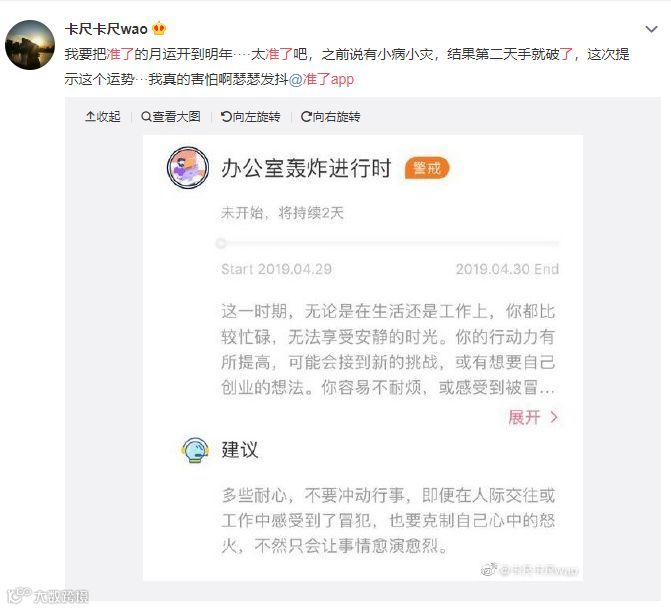This screenshot has width=671, height=610.
Task: Click the poster's sunset profile avatar
Action: [30, 45]
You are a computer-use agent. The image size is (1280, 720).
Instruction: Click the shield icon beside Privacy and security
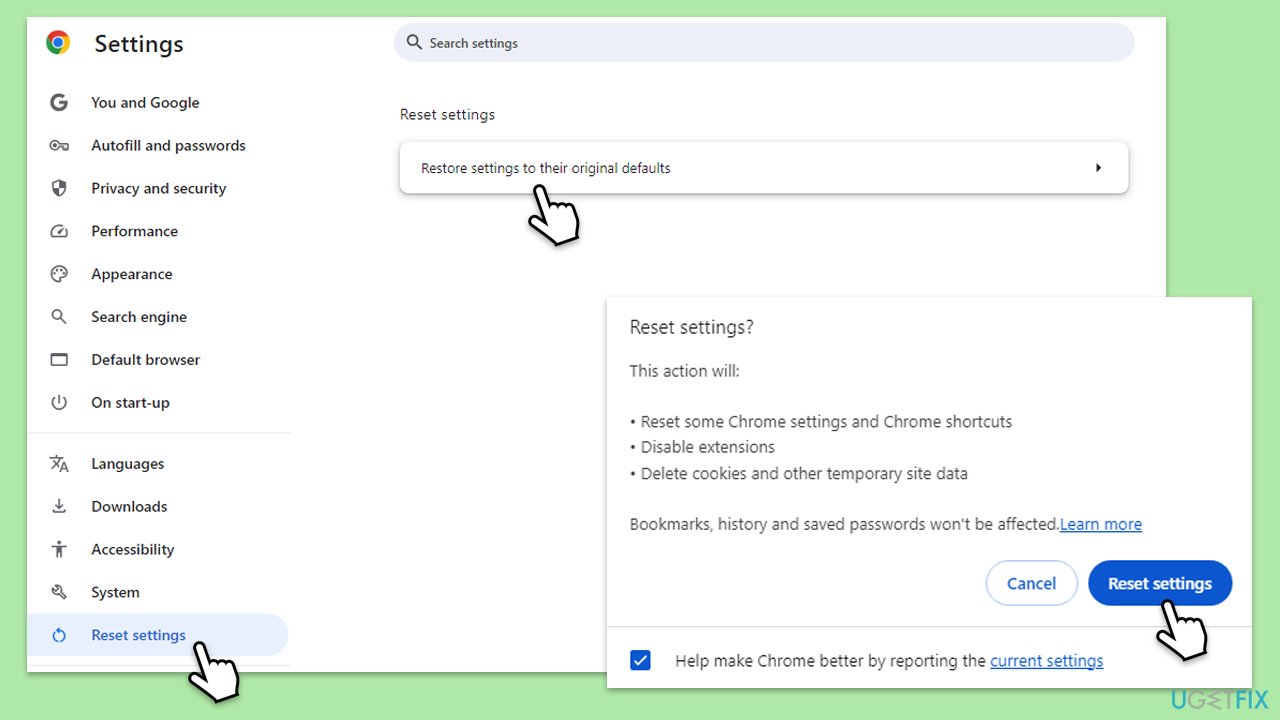(x=59, y=188)
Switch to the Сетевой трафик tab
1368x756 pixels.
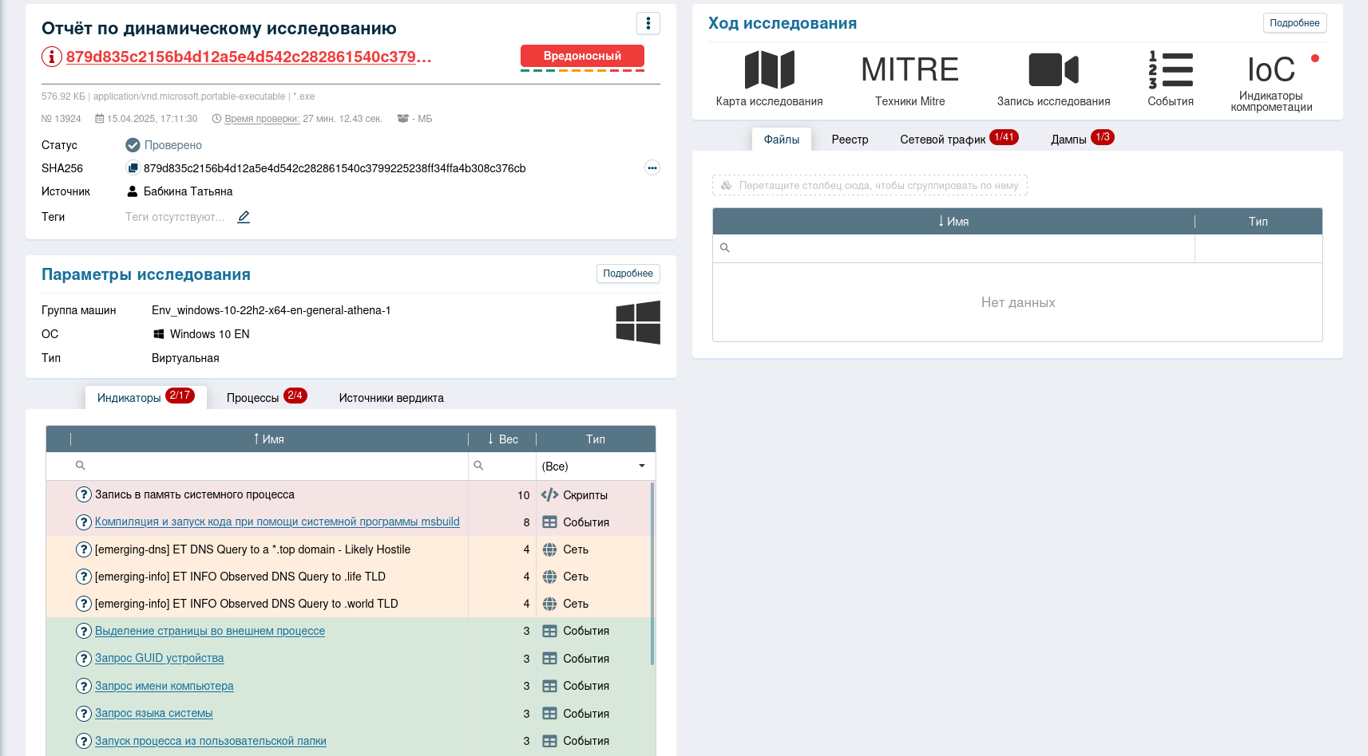pyautogui.click(x=942, y=140)
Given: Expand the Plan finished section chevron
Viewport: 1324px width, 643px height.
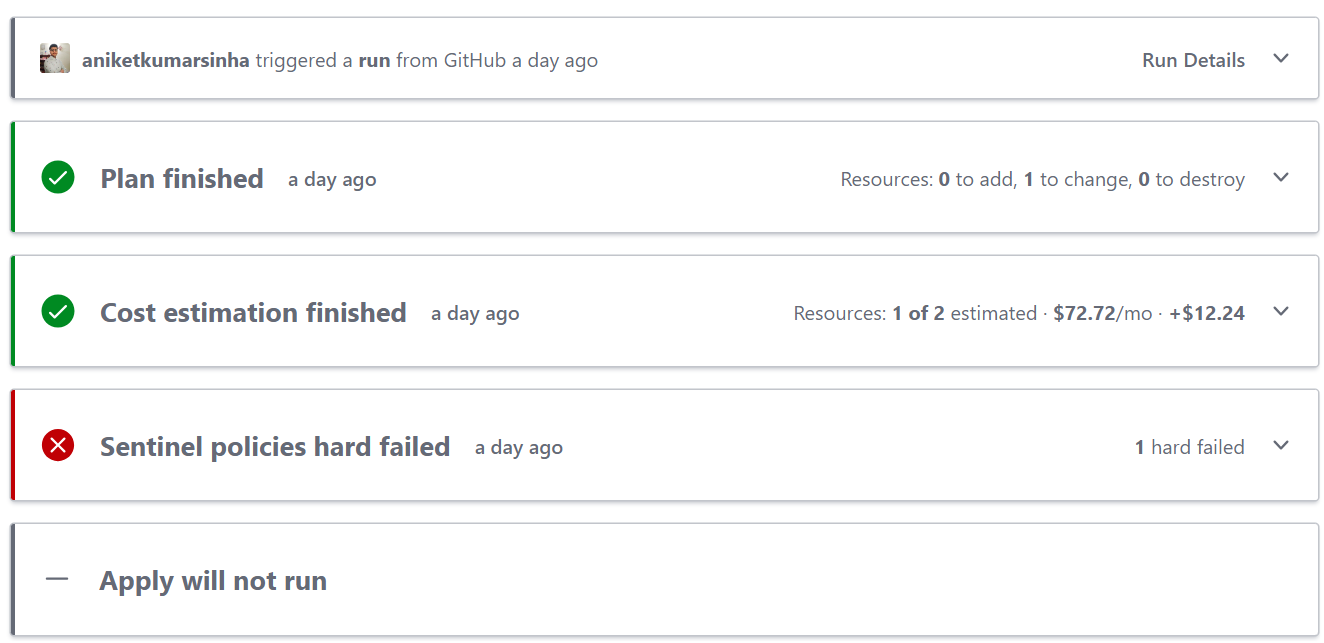Looking at the screenshot, I should pos(1281,178).
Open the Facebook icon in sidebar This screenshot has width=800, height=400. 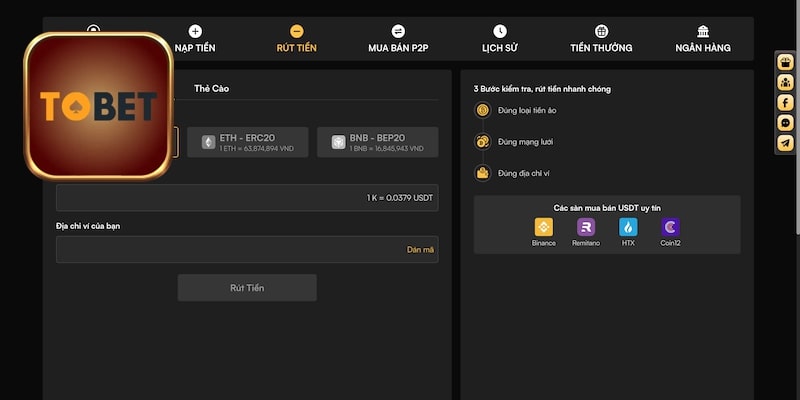click(785, 102)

= Job =
Please echo the listing lines between the line holding "You are a computer-use" and the line holding "Looking at the", inclusive, without the pictures.

= Final answer =
You are a computer-use agent. The image size is (1280, 720).
Instruction: Click the shield icon beside Privacy and security
(x=59, y=188)
Switch to the Сетевой трафик tab
1368x756 pixels.
pyautogui.click(x=942, y=140)
Given: Expand the Plan finished section chevron
Viewport: 1324px width, 643px height.
Looking at the screenshot, I should pos(1281,178).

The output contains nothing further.